Take Bob and Laura Glass, which is where the story starts. Bob is a research scientist at the Sandia National Laboratories where scientists have the privilege of exploring some pretty far out stuff. Bob’s thing is working on computer models to track how ideas spread through society. When his tween daughter Laura needs to come up with an idea for a school science fair, she sees Bob’s model and asks if he can help her create a model for how viruses spread. They both become pretty obsessed with pandemics. Ultimately the computer models they create turn traditional pandemic on its head: The experts have always said that the way to fight pandemics is to isolate the people most at risk and vaccinate them. What Bob and Laura’s model shows, on the other hand, is that it is the young people who drive the spread of viruses and to stop a pandemic, you need to isolate and vaccinate them! Laura’s school project ends up serving as the foundation for social distancing. They basically designed a completely new pandemic strategy. The big public health experts and politicians were not so happy.

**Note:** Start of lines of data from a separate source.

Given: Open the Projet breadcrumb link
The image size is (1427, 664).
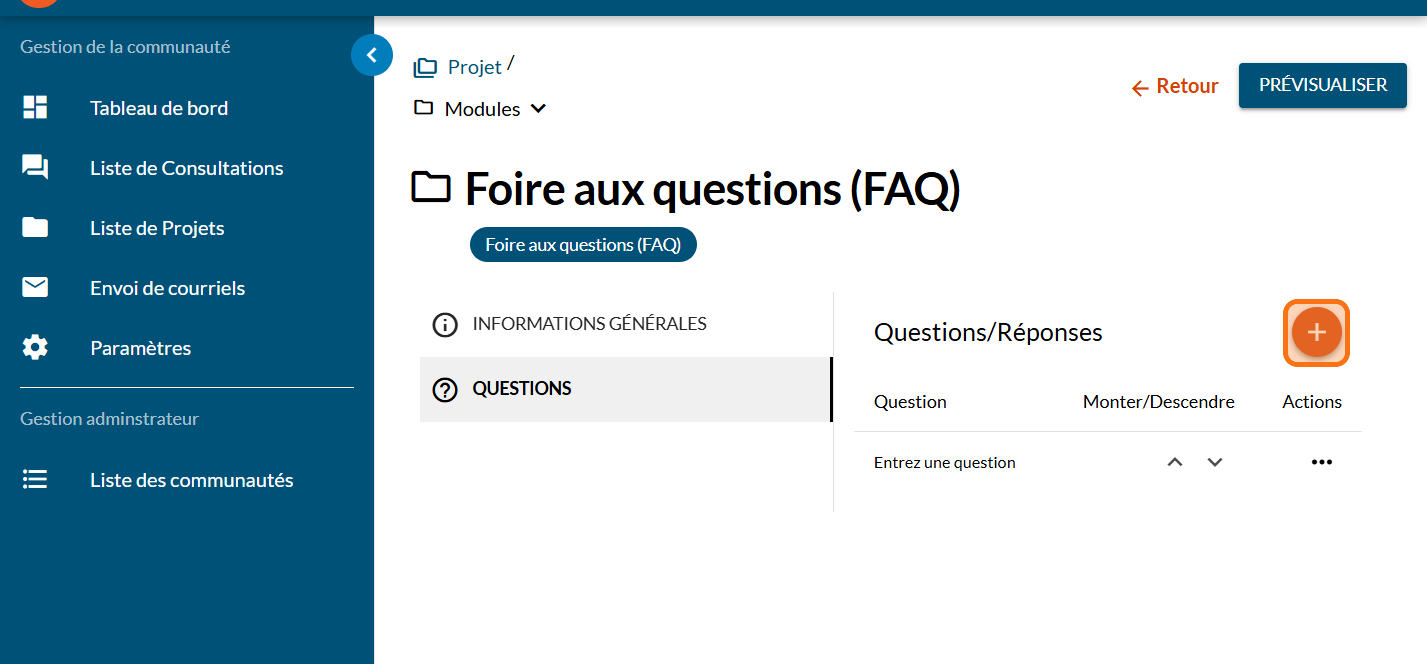Looking at the screenshot, I should click(474, 67).
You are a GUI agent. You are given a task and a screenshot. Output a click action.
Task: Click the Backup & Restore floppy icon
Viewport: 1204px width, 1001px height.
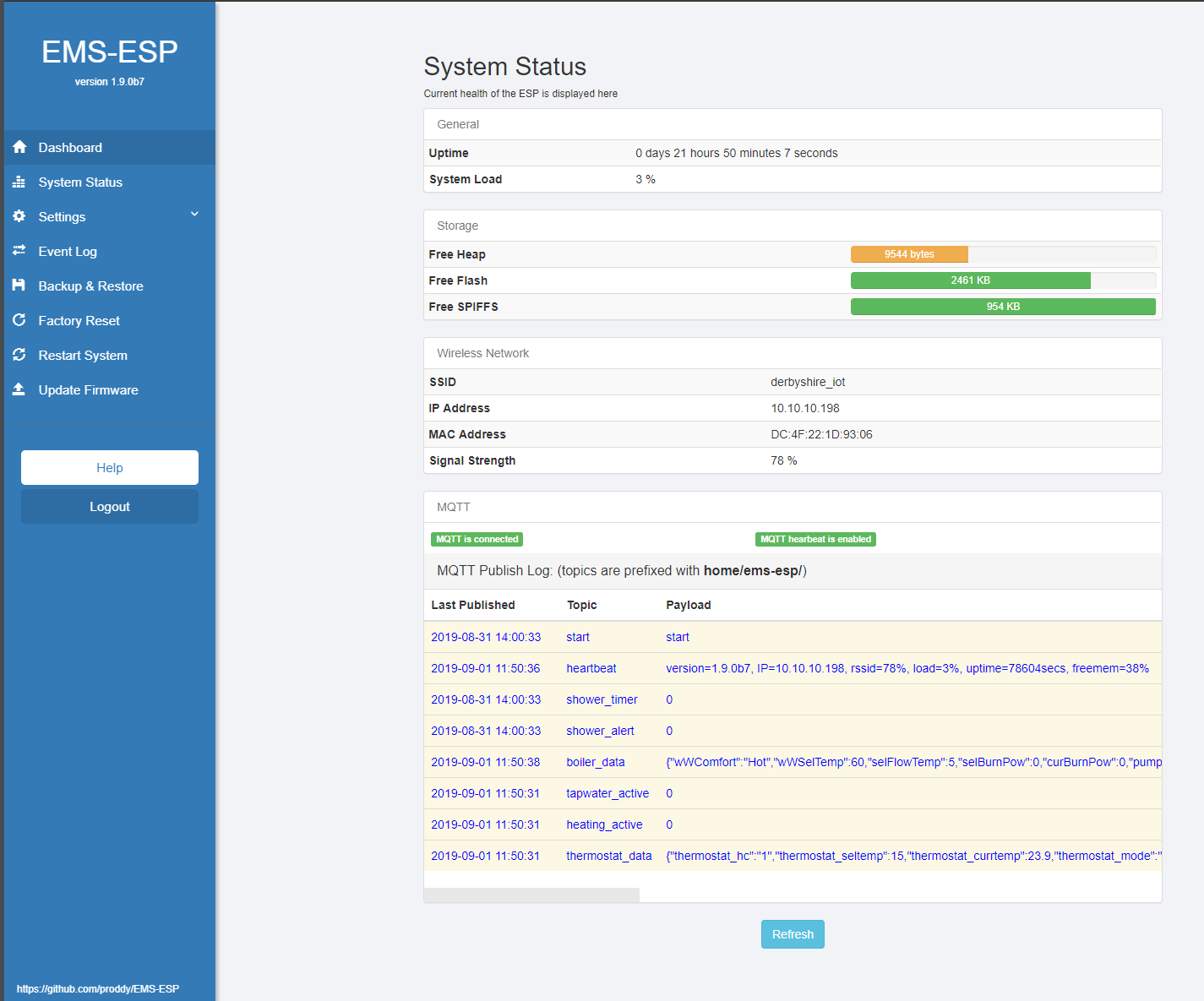pos(19,286)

The hero of the story is doctor turned California public health officer Charity Dean. Lewis describes Dean’s work in Santa Barbara. I always assumed that Santa Barbara was a Shangri-La where rich people lived in the most beautiful city with few problems. But it is actually kind of a mess. One of her first challenges on the job is to track down a weird case of TBC and figure out how to stop its spread. Charity has a unique heuristic for a public health officer: She spends time each week actually treating patients. She spends lots of time with front line nurses and other health care personnel. In order for her to create a better public health system, she gets as close to the challenges and problems faced by different people within the system. And then she comes up with a new approach and tests it. Most of the time it works. She is acting like a classic designer albeit one that actually has the power to change things on the ground in real time.

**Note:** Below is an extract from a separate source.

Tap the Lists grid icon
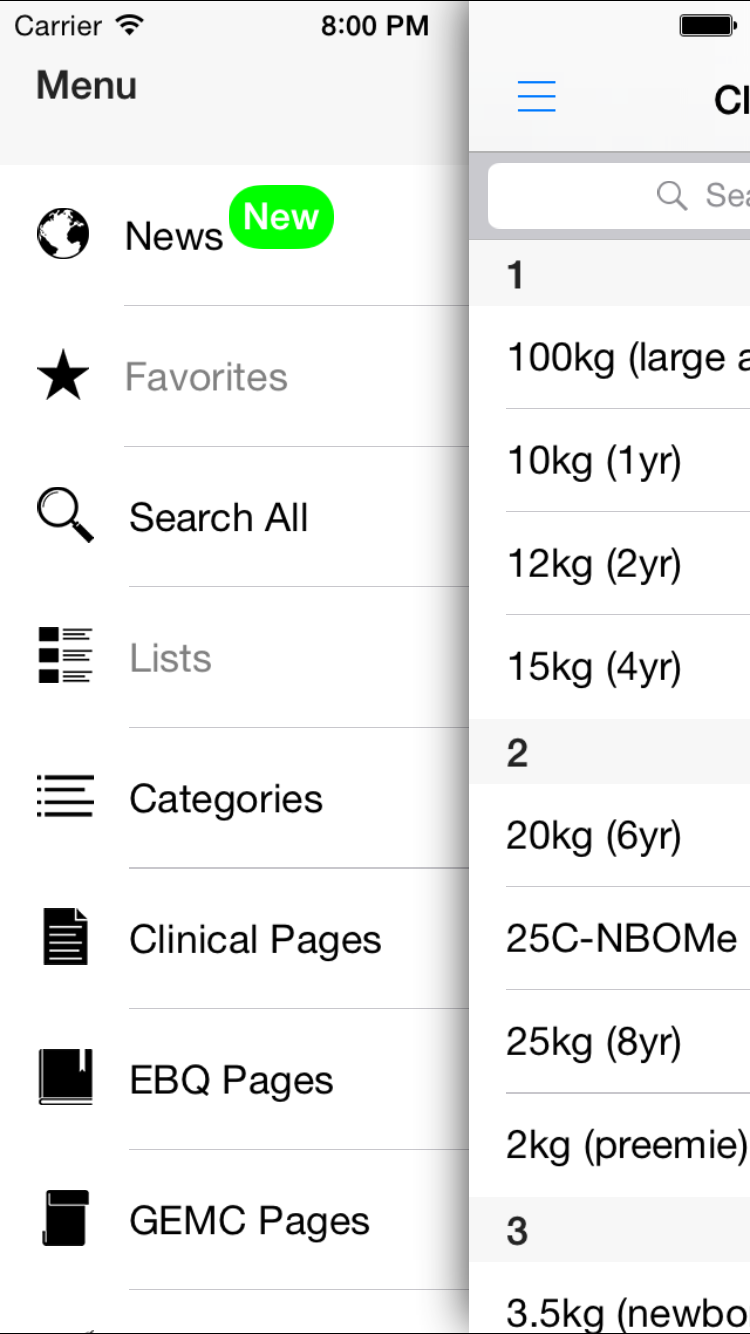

The second hero of the story is a doctor in the Veterans Administration named Carter Mescher. The Guardian described him as “a sublimely focused problem-solver with highly evolved people skills (Tom Hanks would have to play him in a movie).” Carter is really a systems designer — he works in a lot of the ways that Charity Dean works — embedding himself in problem areas, analyzing the system and developing new systems designs — but the oddly unique trait that he has is that he seemingly always puts himself in the background. He is a change agent but one that always leads from behind. This is what probably makes him so effective. By chance, Mescher gets pulled into a project at the Bush White House where he and a colleague Richard Hatchett end up designing a completely new strategy for combatting pandemics. They build a lot of it based on the Glass’ model. But they also dig in and analyze behaviors from the Spanish Flu pandemic of 1918 in a completely new way, bucking up against the status quo academics from the last 90 years.

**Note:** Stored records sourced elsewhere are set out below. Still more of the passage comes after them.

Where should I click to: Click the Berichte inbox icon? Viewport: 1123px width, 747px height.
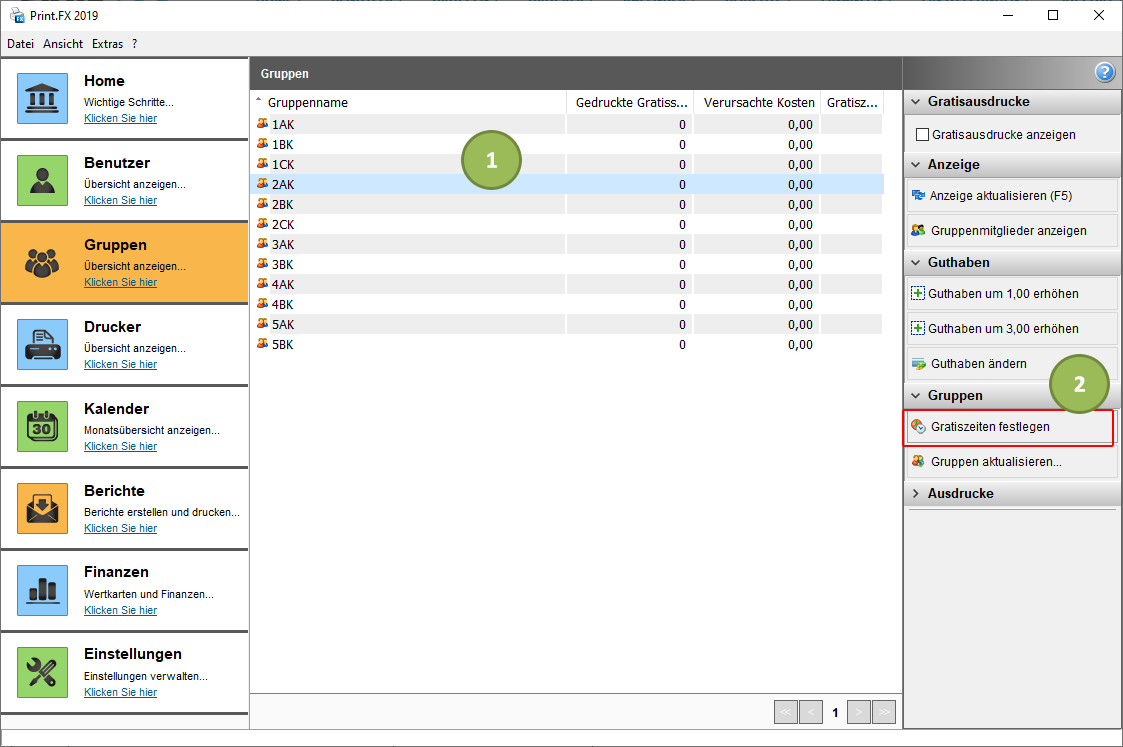tap(42, 508)
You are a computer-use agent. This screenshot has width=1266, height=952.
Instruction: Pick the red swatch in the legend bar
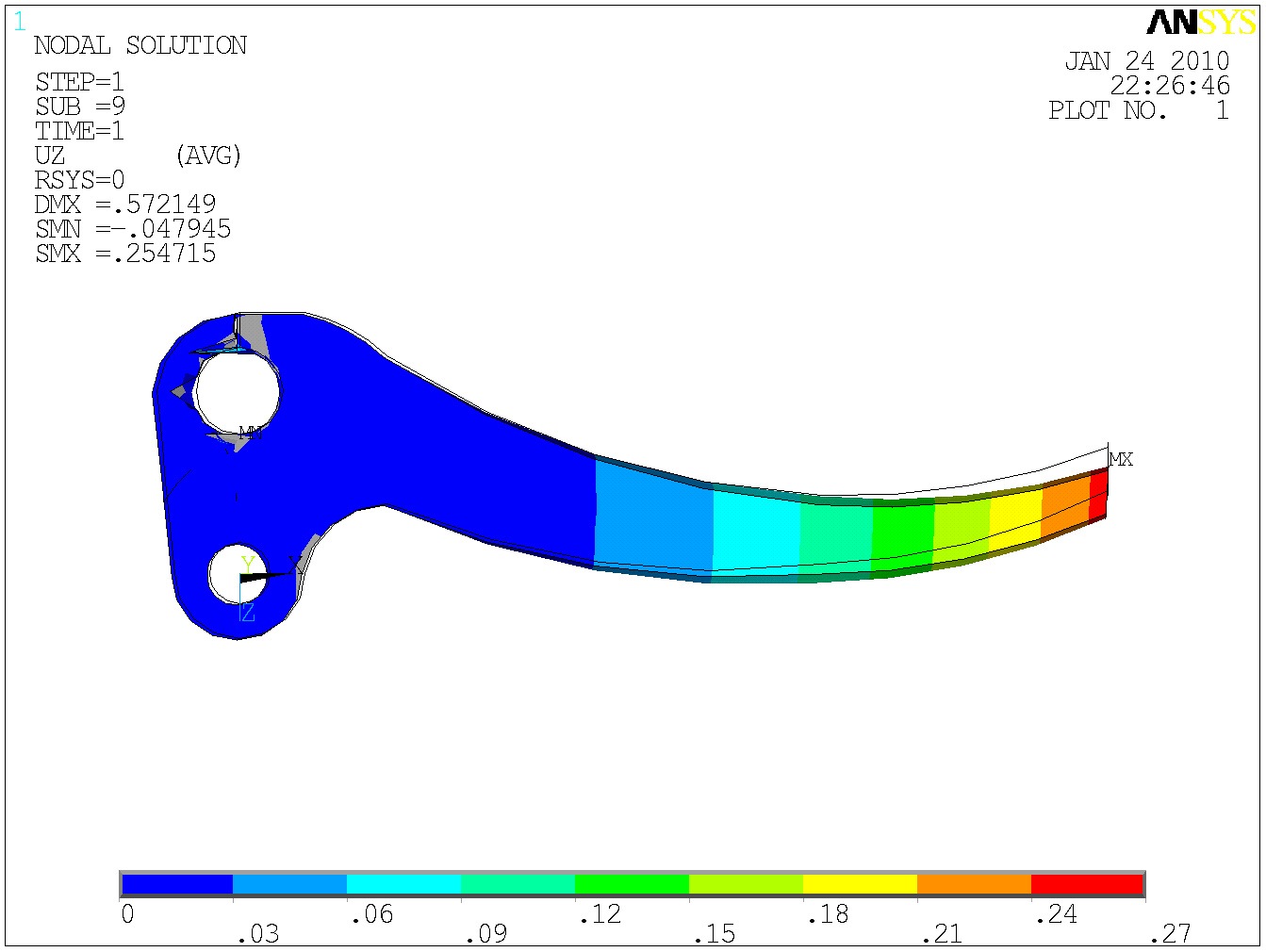coord(1086,884)
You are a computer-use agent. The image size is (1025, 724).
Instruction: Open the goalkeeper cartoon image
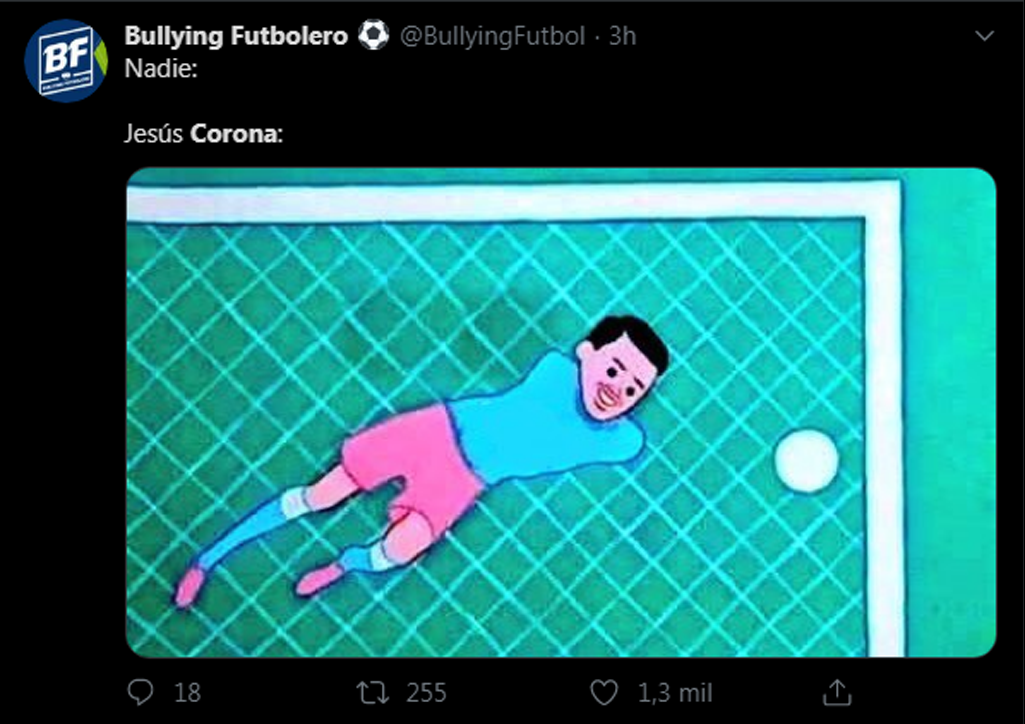pos(561,412)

And in the end, when the Covid-19 pandemic hits us in early 2020, this group of public health “designers” watch aghast as almost all of the politicians and public health officials around the world ignore their designs and plans, causing much more widespread pain and death than was necessary. All they can do is to support each other on Zoom calls while getting frustrated at their inability to convince national public health “experts” to change course. Their proposed changes are no challenge for the status, ego, and power of those charged with protecting human life and health. If you, as a designer, can’t recognize yourself here, I don’t know what to tell you.
Throughout “The Premonition” Michael Lewis paints us a picture of innovators: people who get as close to the people within a system so they can figure out what to change, people who never stop being curious and never stop learning about the systems and history they keep trying to change, and people who never stop acting bravely even when it puts their careers at risk. This last one might be the game-changer. All of the heroes of the book act on their designs despite clear warnings and pushback and demotions. They take personal risk for the greater good. It is a refreshing picture that is the opposite of the politicians and public health officials (in the U.S., the U.K, and Sweden, to name a few) who put their personal status and power ahead of saving people’s lives.
This book has nothing to do with design. This book has everything to do with design. If you are serious about your craft, serious about creating significant positive change, you should read this book.